(Click-target data)
□ □ □

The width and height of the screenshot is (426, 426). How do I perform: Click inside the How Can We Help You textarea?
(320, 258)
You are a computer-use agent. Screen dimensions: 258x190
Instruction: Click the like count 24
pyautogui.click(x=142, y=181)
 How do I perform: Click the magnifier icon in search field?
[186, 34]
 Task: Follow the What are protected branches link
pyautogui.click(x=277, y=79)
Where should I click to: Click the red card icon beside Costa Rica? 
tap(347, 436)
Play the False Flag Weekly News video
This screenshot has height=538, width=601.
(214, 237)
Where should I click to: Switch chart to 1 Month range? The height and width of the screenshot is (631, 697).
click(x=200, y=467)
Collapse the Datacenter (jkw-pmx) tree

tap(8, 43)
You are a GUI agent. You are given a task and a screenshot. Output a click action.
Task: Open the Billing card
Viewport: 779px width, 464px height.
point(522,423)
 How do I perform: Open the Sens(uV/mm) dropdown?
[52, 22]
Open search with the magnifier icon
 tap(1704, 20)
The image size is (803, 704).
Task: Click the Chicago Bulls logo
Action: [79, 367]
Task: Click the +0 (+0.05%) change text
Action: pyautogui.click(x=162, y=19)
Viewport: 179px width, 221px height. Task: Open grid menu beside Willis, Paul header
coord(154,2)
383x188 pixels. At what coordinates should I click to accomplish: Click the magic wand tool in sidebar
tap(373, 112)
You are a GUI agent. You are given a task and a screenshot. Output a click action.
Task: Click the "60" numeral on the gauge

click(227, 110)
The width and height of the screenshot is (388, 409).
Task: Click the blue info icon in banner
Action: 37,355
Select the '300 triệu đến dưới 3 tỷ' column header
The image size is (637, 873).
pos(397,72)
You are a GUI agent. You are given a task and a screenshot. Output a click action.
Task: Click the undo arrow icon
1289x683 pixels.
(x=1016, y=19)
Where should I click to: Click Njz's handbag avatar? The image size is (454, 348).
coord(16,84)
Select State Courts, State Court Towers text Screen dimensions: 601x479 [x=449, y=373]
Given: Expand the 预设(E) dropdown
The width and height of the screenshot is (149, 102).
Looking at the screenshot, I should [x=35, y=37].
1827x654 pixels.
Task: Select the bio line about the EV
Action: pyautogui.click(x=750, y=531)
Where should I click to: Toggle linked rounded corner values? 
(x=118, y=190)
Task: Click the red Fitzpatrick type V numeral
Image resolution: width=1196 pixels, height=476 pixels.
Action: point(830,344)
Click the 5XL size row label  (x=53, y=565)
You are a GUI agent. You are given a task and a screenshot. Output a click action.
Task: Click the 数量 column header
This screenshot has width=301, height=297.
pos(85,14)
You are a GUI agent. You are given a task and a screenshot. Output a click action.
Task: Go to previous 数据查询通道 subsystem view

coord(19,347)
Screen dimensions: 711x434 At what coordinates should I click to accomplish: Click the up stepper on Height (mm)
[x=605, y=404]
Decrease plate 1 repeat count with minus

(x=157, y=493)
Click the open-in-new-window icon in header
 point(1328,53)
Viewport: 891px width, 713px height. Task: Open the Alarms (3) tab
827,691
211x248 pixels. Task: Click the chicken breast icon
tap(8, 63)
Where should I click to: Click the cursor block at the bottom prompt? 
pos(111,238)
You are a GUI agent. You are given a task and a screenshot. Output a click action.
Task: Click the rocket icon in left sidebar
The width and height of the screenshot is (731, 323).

□ □ □

▶ _Task requirements_
Write out every item above word for word, with nothing altered, added, or left out.

▶ _Exercise solution_
The width and height of the screenshot is (426, 426). How do I perform: Click inside the How Can We Help You textarea?
(320, 258)
You are a computer-use agent. Screen dimensions: 258x190
Instruction: Click the like count 24
pyautogui.click(x=142, y=181)
 How do I perform: Click the magnifier icon in search field?
[186, 34]
 Task: Follow the What are protected branches link
pyautogui.click(x=277, y=79)
Where should I click to: Click the red card icon beside Costa Rica? 
tap(347, 436)
Play the False Flag Weekly News video
This screenshot has height=538, width=601.
(214, 237)
Where should I click to: Switch chart to 1 Month range? The height and width of the screenshot is (631, 697).
click(x=200, y=467)
Collapse the Datacenter (jkw-pmx) tree

tap(8, 43)
You are a GUI agent. You are given a task and a screenshot. Output a click action.
Task: Open the Billing card
Viewport: 779px width, 464px height.
point(522,423)
 How do I perform: Open the Sens(uV/mm) dropdown?
[52, 22]
Open search with the magnifier icon
 tap(1704, 20)
The image size is (803, 704).
Task: Click the Chicago Bulls logo
Action: [79, 367]
Task: Click the +0 (+0.05%) change text
Action: pyautogui.click(x=162, y=19)
Viewport: 179px width, 221px height. Task: Open grid menu beside Willis, Paul header
coord(154,2)
383x188 pixels. At what coordinates should I click to accomplish: Click the magic wand tool in sidebar
tap(373, 112)
You are a GUI agent. You are given a task and a screenshot. Output a click action.
Task: Click the "60" numeral on the gauge

click(227, 110)
The width and height of the screenshot is (388, 409).
Task: Click the blue info icon in banner
Action: 37,355
Select the '300 triệu đến dưới 3 tỷ' column header
The image size is (637, 873).
pos(397,72)
You are a GUI agent. You are given a task and a screenshot. Output a click action.
Task: Click the undo arrow icon
1289x683 pixels.
(x=1016, y=19)
Where should I click to: Click Njz's handbag avatar? The image size is (454, 348).
coord(16,84)
Select State Courts, State Court Towers text Screen dimensions: 601x479 [x=449, y=373]
Given: Expand the 预设(E) dropdown
The width and height of the screenshot is (149, 102).
Looking at the screenshot, I should [x=35, y=37].
1827x654 pixels.
Task: Select the bio line about the EV
Action: pyautogui.click(x=750, y=531)
Where should I click to: Toggle linked rounded corner values? 
(x=118, y=190)
Task: Click the red Fitzpatrick type V numeral
Image resolution: width=1196 pixels, height=476 pixels.
Action: point(830,344)
Click the 5XL size row label  (x=53, y=565)
You are a GUI agent. You are given a task and a screenshot. Output a click action.
Task: Click the 数量 column header
This screenshot has width=301, height=297.
pos(85,14)
You are a GUI agent. You are given a task and a screenshot. Output a click action.
Task: Go to previous 数据查询通道 subsystem view

coord(19,347)
Screen dimensions: 711x434 At what coordinates should I click to accomplish: Click the up stepper on Height (mm)
[x=605, y=404]
Decrease plate 1 repeat count with minus

(x=157, y=493)
Click the open-in-new-window icon in header
 point(1328,53)
Viewport: 891px width, 713px height. Task: Open the Alarms (3) tab
827,691
211x248 pixels. Task: Click the chicken breast icon
tap(8, 63)
Where should I click to: Click the cursor block at the bottom prompt? 
pos(111,238)
You are a GUI agent. You are given a task and a screenshot. Output a click action.
Task: Click the rocket icon in left sidebar
The width and height of the screenshot is (731, 323).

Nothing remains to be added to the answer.